Creeping fat is an unusual characteristic of Crohn’s disease. New studies looking at the inflammatory potential of AT in obese individuals has set the stage for new interest in this phenomenon. Scientists need to find out if it’s a true participant in maintaining chronic inflammation, an initiator or a simple bystander. The most interesting avenues of research involve figuring out the factors that set the pro-inflammatory activities of AT in motion. Are they FFAs, bacteria, neuropeptides or a combination? It will also be interesting to determine if mesenteric AT can be an initiator of disease in some circumstances or if creeping fat can induce CD flares.
This week, we learn more about how mesenchymal stem cells affect the immune system, why CX3CR1 is needed to clear a yeast infection and how the body stops helminths in their tracks.
Stem Cells and Immunosuppression
A recent study on mesenchymal stem cell (MSC) therapy has uncovered a novel mechanism of immunosuppression in the colon. The French group was using MSC therapy to counter gastrointestinal complications caused during tumor radiotherapy. They found that the treatment reduced colon epithelial damage, but also reduced the relative proportion of infiltrating CD4+ and CD8+ T cells. There was also a marked reduction of T cell activation and proliferation. This downregulation was parallel with significant increases of corticosterone secretion and subsequent interleukin-10 expression. Experiments with a glucocorticoid receptor blocker pointed towards an impaired TCR signal transduction initiated by the MSC treatment. It will be interesting to see if this finding can help improve MSC treatment of inflammatory bowel disease (IBD).
CX3CR1 and Candida
Crohn’s disease (CD) is often associated with harmful Candida albicans infections. Unlocking the secrets behind how the body controls Candida infections could be beneficial for CD patients. In this study, performed by the NIH, it was determined that the chemokine receptor CX3CR1 is crucial for macrophage survival in the kidney, the preferred hideout for Candida. During an infection, it was found that CX3CR1 was upregulated in the kidney macrophages. Mice deficient in CX3CR1 had a high mortality and were found to have uncontrolled Candida growth in the kidneys. The loss of the receptor prevented macrophages from accumulating in the kidney and engulfing the yeast. Given the growing role CX3CR1 in the pathogenesis of IBD, it will be interesting to consider if this receptor forms a link between CD and associated Candidiasis.

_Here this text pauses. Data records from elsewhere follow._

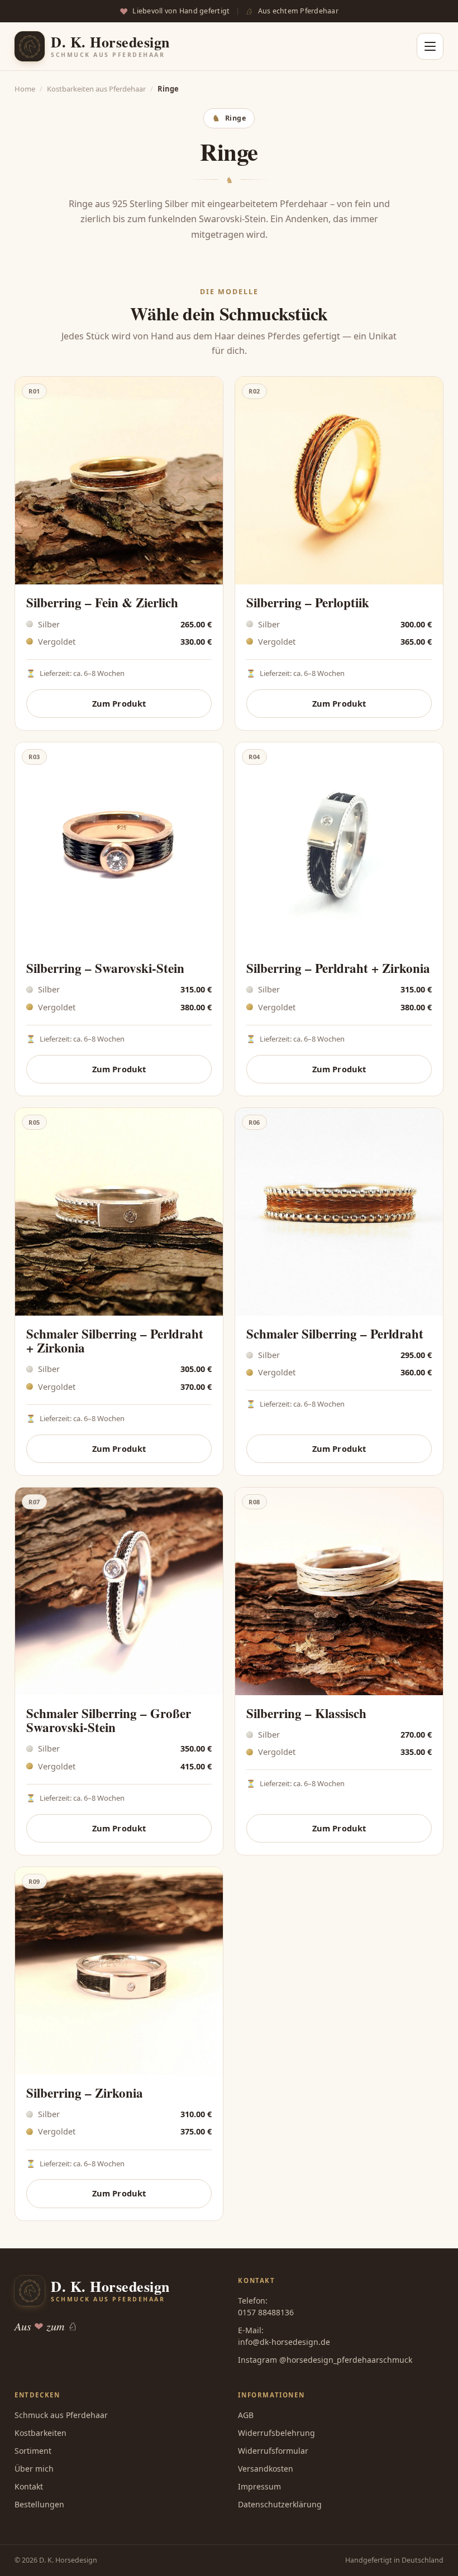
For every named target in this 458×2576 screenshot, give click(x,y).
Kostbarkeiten (40, 2433)
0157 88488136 (266, 2312)
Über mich (34, 2468)
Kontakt (29, 2486)
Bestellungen (39, 2504)
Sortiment (33, 2450)
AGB (246, 2415)
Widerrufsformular (273, 2450)
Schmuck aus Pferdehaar (61, 2415)
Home (25, 89)
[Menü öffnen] (430, 46)
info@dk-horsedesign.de (284, 2342)
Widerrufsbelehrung (276, 2433)
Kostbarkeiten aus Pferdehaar (96, 89)
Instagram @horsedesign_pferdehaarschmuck (325, 2359)
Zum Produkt (119, 703)
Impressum (259, 2486)
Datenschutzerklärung (280, 2504)
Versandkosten (265, 2468)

Helminth Induced Immune Reactions
As intestinal worms are becoming a new therapeutic for IBD, it’s interesting to learn about the immune responses that are induced upon their introduction to the body. A Japanese study in the Journal of Experimental Medicine has now shown that the skin does its best to prevent reinfection of Nippostrongylus brasiliensis. This species is similar to Necator americanus, which is used in IBD therapy. These worms enter through the skin. The scientists found that during the first exposure the skin had a limited response. However during a second application, there was a huge immune reaction, which was characterized by cellular infiltrates that trapped the larvae. The key immune cell mediating this trapping was the basophil, which detected worm antigens (bound to antibodies) using FcεRI and elicited the help of macrophages. It will be useful to determine if this process hinders worm treatment in IBD patients who have already had helminth infections.